** Begin Task input **
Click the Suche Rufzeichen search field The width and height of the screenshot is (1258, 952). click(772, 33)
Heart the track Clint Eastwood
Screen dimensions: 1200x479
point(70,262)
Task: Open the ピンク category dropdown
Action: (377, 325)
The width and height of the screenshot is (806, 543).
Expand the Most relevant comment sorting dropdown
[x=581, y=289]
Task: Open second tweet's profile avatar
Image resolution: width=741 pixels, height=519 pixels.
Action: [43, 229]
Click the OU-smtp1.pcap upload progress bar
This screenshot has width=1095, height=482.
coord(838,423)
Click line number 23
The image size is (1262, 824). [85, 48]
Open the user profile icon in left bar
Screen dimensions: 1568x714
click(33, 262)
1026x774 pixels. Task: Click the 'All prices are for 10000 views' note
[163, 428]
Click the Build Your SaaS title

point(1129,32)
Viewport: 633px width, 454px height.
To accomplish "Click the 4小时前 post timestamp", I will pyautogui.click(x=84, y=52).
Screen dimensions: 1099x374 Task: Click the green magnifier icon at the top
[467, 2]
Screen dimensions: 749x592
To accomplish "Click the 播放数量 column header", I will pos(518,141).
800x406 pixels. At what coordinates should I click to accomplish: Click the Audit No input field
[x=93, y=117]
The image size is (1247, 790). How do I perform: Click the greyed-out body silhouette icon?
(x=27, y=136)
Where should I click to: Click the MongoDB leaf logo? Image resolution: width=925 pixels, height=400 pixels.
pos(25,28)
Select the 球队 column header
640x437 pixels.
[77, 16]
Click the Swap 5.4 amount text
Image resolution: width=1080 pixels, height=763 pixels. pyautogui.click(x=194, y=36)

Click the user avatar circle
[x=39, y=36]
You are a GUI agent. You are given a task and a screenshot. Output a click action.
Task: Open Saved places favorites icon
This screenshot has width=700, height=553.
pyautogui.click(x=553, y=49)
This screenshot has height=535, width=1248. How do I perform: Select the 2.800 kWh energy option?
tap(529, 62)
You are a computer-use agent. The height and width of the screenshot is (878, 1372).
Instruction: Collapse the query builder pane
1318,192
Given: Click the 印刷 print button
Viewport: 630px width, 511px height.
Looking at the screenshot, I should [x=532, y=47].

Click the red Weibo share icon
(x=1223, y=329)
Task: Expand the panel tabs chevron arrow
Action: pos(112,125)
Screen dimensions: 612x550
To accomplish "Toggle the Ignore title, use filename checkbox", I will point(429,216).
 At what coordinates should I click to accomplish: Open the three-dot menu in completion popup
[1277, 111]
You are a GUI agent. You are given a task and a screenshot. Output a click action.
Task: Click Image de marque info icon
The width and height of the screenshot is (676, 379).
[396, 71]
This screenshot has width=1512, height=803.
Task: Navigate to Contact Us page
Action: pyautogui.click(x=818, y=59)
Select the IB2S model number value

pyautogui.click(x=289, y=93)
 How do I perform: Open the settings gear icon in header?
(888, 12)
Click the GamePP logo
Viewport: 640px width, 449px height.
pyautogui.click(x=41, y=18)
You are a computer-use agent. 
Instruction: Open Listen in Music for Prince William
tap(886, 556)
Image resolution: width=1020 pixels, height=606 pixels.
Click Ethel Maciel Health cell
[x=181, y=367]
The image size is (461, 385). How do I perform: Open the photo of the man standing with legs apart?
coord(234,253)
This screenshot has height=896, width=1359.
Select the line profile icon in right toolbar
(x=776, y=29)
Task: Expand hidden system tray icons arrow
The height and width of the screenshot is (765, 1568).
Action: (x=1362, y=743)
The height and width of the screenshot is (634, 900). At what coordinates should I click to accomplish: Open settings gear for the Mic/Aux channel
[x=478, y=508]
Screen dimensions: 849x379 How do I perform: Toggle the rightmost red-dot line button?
** End Task input **
**What you are asked to do:** Revise all of the material above so that "How do I perform" becomes "How can I perform" throughout, leaving every other word unchanged.

**Task answer:**
Click the Suche Rufzeichen search field The width and height of the screenshot is (1258, 952). click(772, 33)
Heart the track Clint Eastwood
Screen dimensions: 1200x479
point(70,262)
Task: Open the ピンク category dropdown
Action: (377, 325)
The width and height of the screenshot is (806, 543).
Expand the Most relevant comment sorting dropdown
[x=581, y=289]
Task: Open second tweet's profile avatar
Image resolution: width=741 pixels, height=519 pixels.
Action: [43, 229]
Click the OU-smtp1.pcap upload progress bar
This screenshot has width=1095, height=482.
coord(838,423)
Click line number 23
The image size is (1262, 824). [85, 48]
Open the user profile icon in left bar
Screen dimensions: 1568x714
click(33, 262)
1026x774 pixels. Task: Click the 'All prices are for 10000 views' note
[163, 428]
Click the Build Your SaaS title

point(1129,32)
Viewport: 633px width, 454px height.
To accomplish "Click the 4小时前 post timestamp", I will pyautogui.click(x=84, y=52).
Screen dimensions: 1099x374 Task: Click the green magnifier icon at the top
[467, 2]
Screen dimensions: 749x592
To accomplish "Click the 播放数量 column header", I will pos(518,141).
800x406 pixels. At what coordinates should I click to accomplish: Click the Audit No input field
[x=93, y=117]
The image size is (1247, 790). How can I perform: Click the greyed-out body silhouette icon?
(x=27, y=136)
Where should I click to: Click the MongoDB leaf logo? Image resolution: width=925 pixels, height=400 pixels.
pos(25,28)
Select the 球队 column header
640x437 pixels.
[77, 16]
Click the Swap 5.4 amount text
Image resolution: width=1080 pixels, height=763 pixels. pyautogui.click(x=194, y=36)

Click the user avatar circle
[x=39, y=36]
You are a GUI agent. You are given a task and a screenshot. Output a click action.
Task: Open Saved places favorites icon
This screenshot has width=700, height=553.
pyautogui.click(x=553, y=49)
This screenshot has height=535, width=1248. How can I perform: Select the 2.800 kWh energy option?
tap(529, 62)
You are a computer-use agent. The height and width of the screenshot is (878, 1372).
Instruction: Collapse the query builder pane
1318,192
Given: Click the 印刷 print button
Viewport: 630px width, 511px height.
Looking at the screenshot, I should [x=532, y=47].

Click the red Weibo share icon
(x=1223, y=329)
Task: Expand the panel tabs chevron arrow
Action: pos(112,125)
Screen dimensions: 612x550
To accomplish "Toggle the Ignore title, use filename checkbox", I will point(429,216).
 At what coordinates should I click to accomplish: Open the three-dot menu in completion popup
[1277, 111]
You are a GUI agent. You are given a task and a screenshot. Output a click action.
Task: Click Image de marque info icon
The width and height of the screenshot is (676, 379).
[396, 71]
This screenshot has width=1512, height=803.
Task: Navigate to Contact Us page
Action: pyautogui.click(x=818, y=59)
Select the IB2S model number value

pyautogui.click(x=289, y=93)
 How can I perform: Open the settings gear icon in header?
(888, 12)
Click the GamePP logo
Viewport: 640px width, 449px height.
pyautogui.click(x=41, y=18)
You are a computer-use agent. 
Instruction: Open Listen in Music for Prince William
tap(886, 556)
Image resolution: width=1020 pixels, height=606 pixels.
Click Ethel Maciel Health cell
[x=181, y=367]
The image size is (461, 385). How can I perform: Open the photo of the man standing with legs apart?
coord(234,253)
This screenshot has height=896, width=1359.
Select the line profile icon in right toolbar
(x=776, y=29)
Task: Expand hidden system tray icons arrow
The height and width of the screenshot is (765, 1568).
Action: (x=1362, y=743)
The height and width of the screenshot is (634, 900). At what coordinates should I click to accomplish: Open settings gear for the Mic/Aux channel
[x=478, y=508]
Screen dimensions: 849x379 How can I perform: Toggle the rightmost red-dot line button?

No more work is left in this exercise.